Document passage:
··········
In the semi-finals, Boyka defeats Silva by making him tap out to a triangle choke; he helps his opponent up and commends him for a good fight. Realizing that Boyka and Turbo are stronger than predicted, Rezo and Warden Kuss arrange to have the guards beat up Turbo to a bloody pulp. When the prisoners are taken for the next round of hard labor, Boyka tries to convince Turbo into escaping rather than face Dolor wounded. Knowing that Turbo used to be in the military, the plan is to escape to the forest where the security is lightest and survive long enough to eventually get in touch with the black market. Turbo initially disagrees, until another prisoner reveals that the losers are executed. Caught trying to break their chain, the two fight off the guards long enough to get a key. Freed, Turbo makes a run for the forest.

Boyka is returned to the prison where he is confronted by Rezo, Warden Kuss, and Gaga. Knowing he has lost all support, he commits himself to ruining their wagers by defeating Dolor in the newly improvised final round. Dolor takes an early lead with his exceptionally quick hand blocks and strikes, as well as exacerbating the problems with Boyka's weak knee by using a submission hold on it. Deprived of his kicking ability and agility, Boyka recovers first by relying on his endurance and pain tolerance, persevering past some devastating hits. It looks like the fight is over when he is kicked out of the ring, but when he catches a glimpse of the mop and bucket used for sopping up blood after the bouts, which bears a striking resemblance to the ones he used during his training, he returns into the ring before the ten-count. Remembering Turbo's mantra, "Improvise, Adapt, Overcome," he takes the blood-soaked pad off the mop and ties it around his knee. Forced to adapt, he begins using a new style mixing in elements of grappling, dirty boxing head-butts and elbows, wrestling, and wu-shu. Dolor, in a final moment of rage, breaks his shin against Boyka's knee block, ending the match.

Desperate and despondent, Farnatti confronts Warden Kuss and shoots Rezo over the money that he's lost before being shot by the warden himself. Despite winning the tournament, Boyka is not allowed to go free because the guards have not found Turbo. Because Boyka was responsible for his escape, the arrangement is that Turbo will remain free while Boyka will be transferred back to his original prison, to which Boyka responds that he does not care — he has proven his point. Like the other prisoners, Boyka is instead taken out to be shot, but he is rescued at the last minute by Turbo. The duo retreat to a waiting car where Gaga sits with a suitcase of money. He reveals that he always knew Boyka was the best fighter in the world, especially when he was angry, so he bet all of his money on him all along and deceived the other managers — even going so far as to rescue and hide Turbo when he escaped. Boyka decides to part ways, finally revealing his first name, Yuri, to Turbo. In turn, Turbo confesses that his real name is "Jericho," not realizing that Boyka has a special appreciation for religious references. In gratitude, he thanks Turbo for "bringing down the walls" and setting him free. Turbo then requests a match with Boyka in future and Boyka accepts. As the car leaves, Boyka happily walks with the money filled briefcase toward freedom laughing joyfully.
··········
Dataset section:
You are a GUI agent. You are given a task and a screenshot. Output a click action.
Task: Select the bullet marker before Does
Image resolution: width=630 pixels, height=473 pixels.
··········
What you will do:
[1] List every character named in the plot summary, once each, under the name the text first uses for them.
[2] Print the section of the plot summary that begins with the words "In the semi-finals, Boyka" and ends with "for the forest.".

Correct answers:
[1]
Boyka
Silva
Turbo
Rezo
Warden Kuss
Dolor
Gaga
Farnatti

[2]
In the semi-finals, Boyka defeats Silva by making him tap out to a triangle choke; he helps his opponent up and commends him for a good fight. Realizing that Boyka and Turbo are stronger than predicted, Rezo and Warden Kuss arrange to have the guards beat up Turbo to a bloody pulp. When the prisoners are taken for the next round of hard labor, Boyka tries to convince Turbo into escaping rather than face Dolor wounded. Knowing that Turbo used to be in the military, the plan is to escape to the forest where the security is lightest and survive long enough to eventually get in touch with the black market. Turbo initially disagrees, until another prisoner reveals that the losers are executed. Caught trying to break their chain, the two fight off the guards long enough to get a key. Freed, Turbo makes a run for the forest.